Without committing himself on the question of the California Democratic Party's First Amendment rights, Justice John Paul Stevens introduced the issue of whether voters ever may change the terms of congressional elections, as Californians did.

Justice Stevens asked what he somewhat disarmingly called "a stupid question": Does allowing voters to alter these rules violate the Constitution's Article I, Sect. 2, which requires that "times, places and manner" of electing Congress "be prescribed in each state by the legislature thereof"?

Justice Kennedy, a Californian, responded that the framers of the Constitution weren't aware of voter initiatives.
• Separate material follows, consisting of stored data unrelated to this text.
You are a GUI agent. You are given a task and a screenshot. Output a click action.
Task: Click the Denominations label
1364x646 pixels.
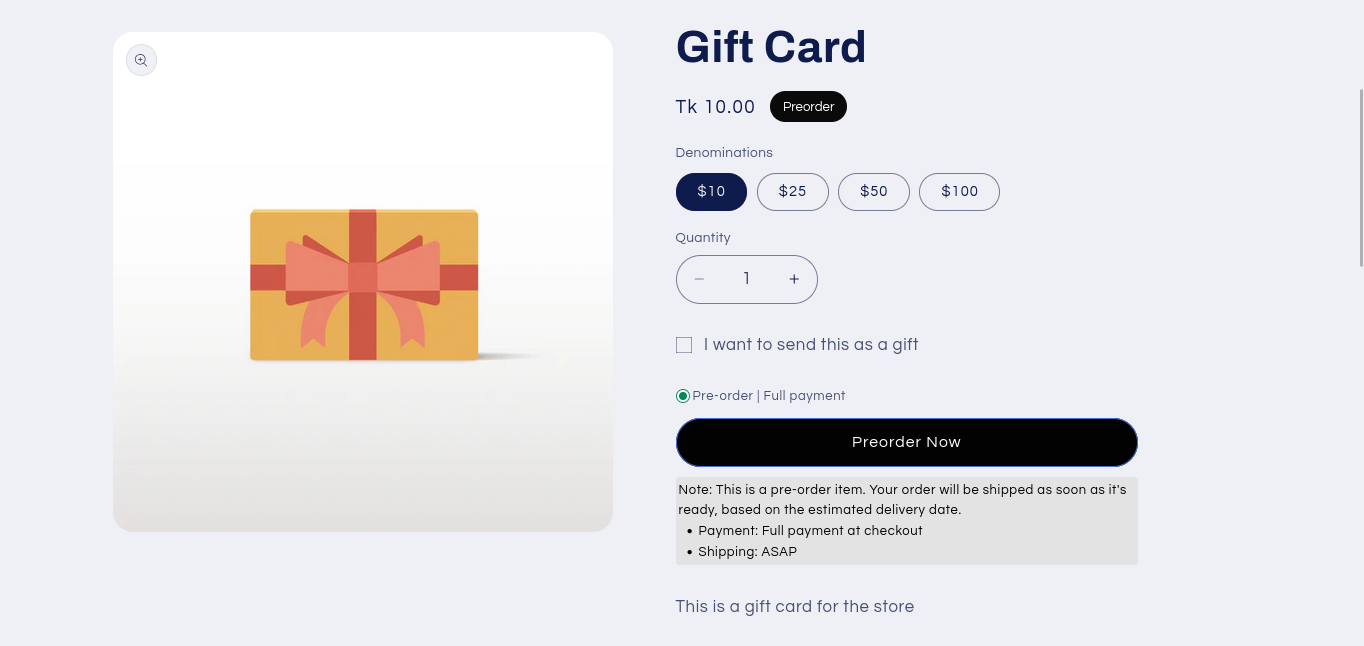tap(724, 153)
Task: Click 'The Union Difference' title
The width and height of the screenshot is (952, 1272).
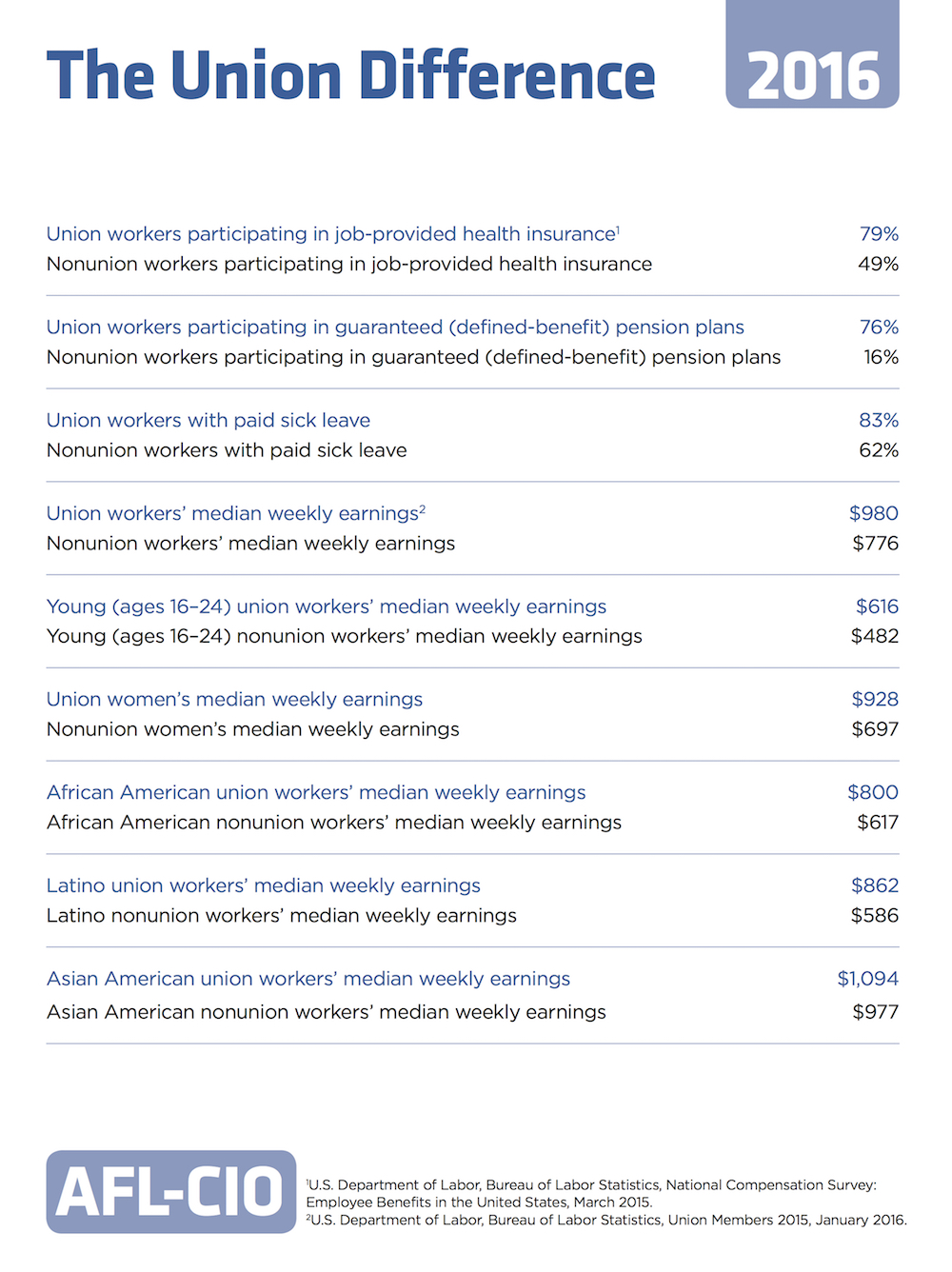Action: coord(350,75)

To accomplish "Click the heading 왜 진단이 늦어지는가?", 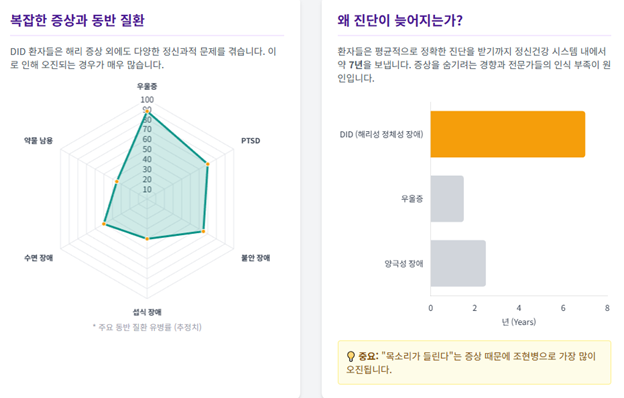I will click(400, 20).

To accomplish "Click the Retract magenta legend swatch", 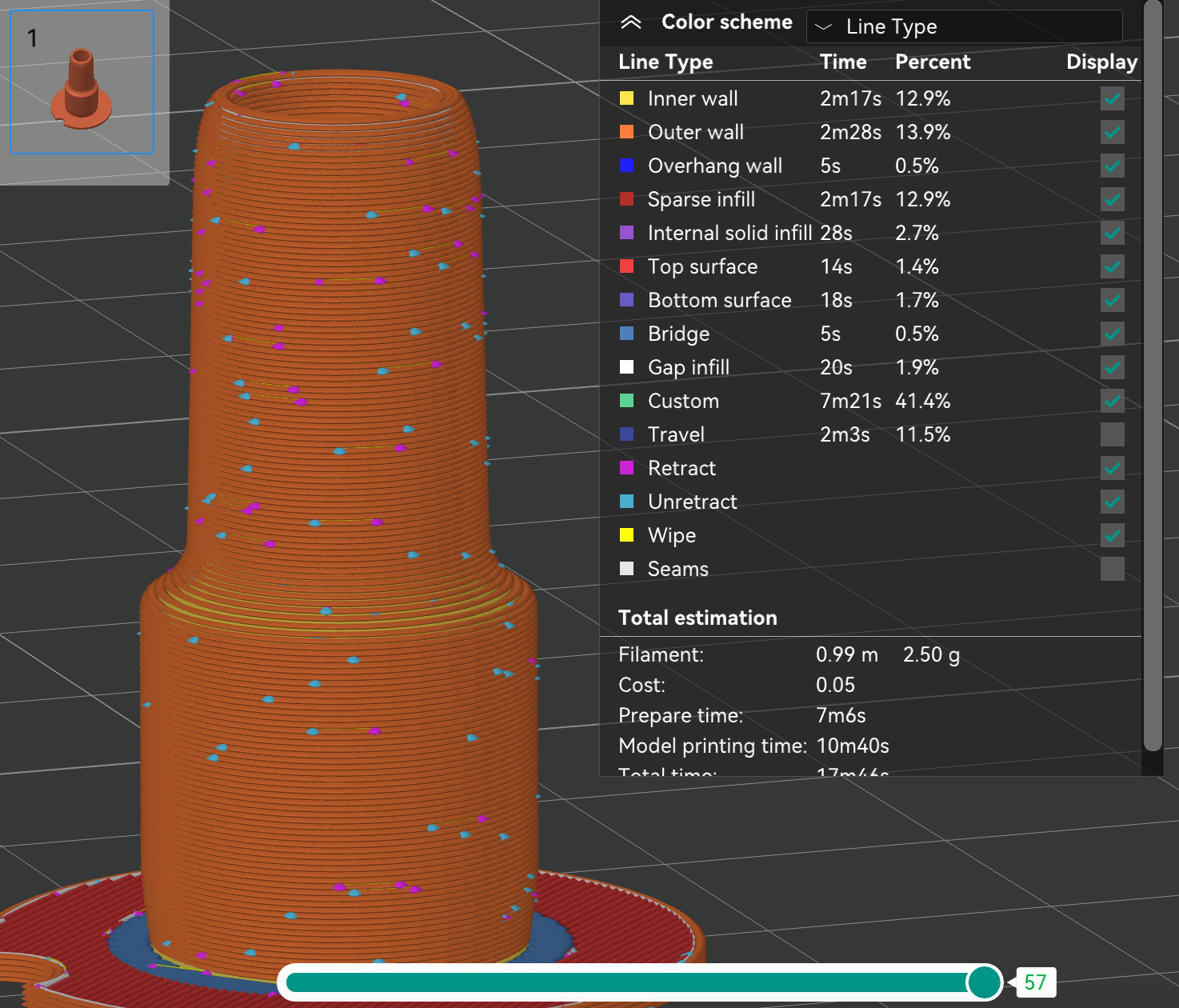I will point(629,468).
Justice Stevens said political parties were equally remote to the framers, disregarding the factional political system functioning in Philadelphia and Boston before the Constitution was adopted.

Lawyers told Justice O'Connor the court's decision will not retroactively affect the blanket primaries held in 1998 and 2000.

"It's just civics. The more people you have voting, the more representative a candidate is going to be," said Thomas F. Gede, special assistant California attorney general, who is representing the California secretary of state.

"What about the political party that doesn't want to be representative because it believes the country's going in the wrong direction?" Justice Scalia asked.

"If they're solely there for an expressive purpose, what are they doing on the ballot at public expense?" Mr. Gede said. "Why are we allowing the party tail to wag the dog?"

Under pressure to articulate the state interest that would allow voters to intrude on the party's First Amendment rights, Mr. Gede said California wants to avoid "lower voter turnout, alienation, political gridlock."

"What about the party that believes legislative gridlock is good because there are too many laws on the books already?" Chief Justice William H. Rehnquist said.

The chief justice said that under such reasoning some political party might be "so far out that it could be outlawed."

"The state [should] not be commandeering parties as a vehicle to blend their political ideologies together," said George Waters, the Sacramento lawyer who argued the case for the California Democratic Party and other parties.

"Political parties have the right to limit their nominating process to voters who affiliate with them," he said, even if that affiliation is exercised under the system used in 23 states, where a voter requests the ballot of any party and is confined to that ballot for that election only.

Mr. Waters and Mr. Gede disagreed sharply on whether a decision against California's new system wouldn't endanger all open primaries elsewhere.

Mr. Waters said it would not, because California made "a wholesale assault" on a party's ability to choose its standard-bearer while voters elsewhere "affiliated" at least for that day with one party and didn't vote in several primaries.

Mr. Gede said overturning California's system could endanger other open primaries, including similar systems in Alaska and Washington state, as well as same-day registration and eventually the primary election concept itself.

In other business yesterday, the court:

• Left standing a South Carolina law banning video gambling as of July 1, rejecting pleas by a gambling machine company that had attempted to salvage a business that reaps $2.8 billion a year in the state.

• Agreed to decide next term if federal prison officials may refuse early release for nonviolent felons who complete a drug-abuse program on the grounds that their conviction included a gun charge.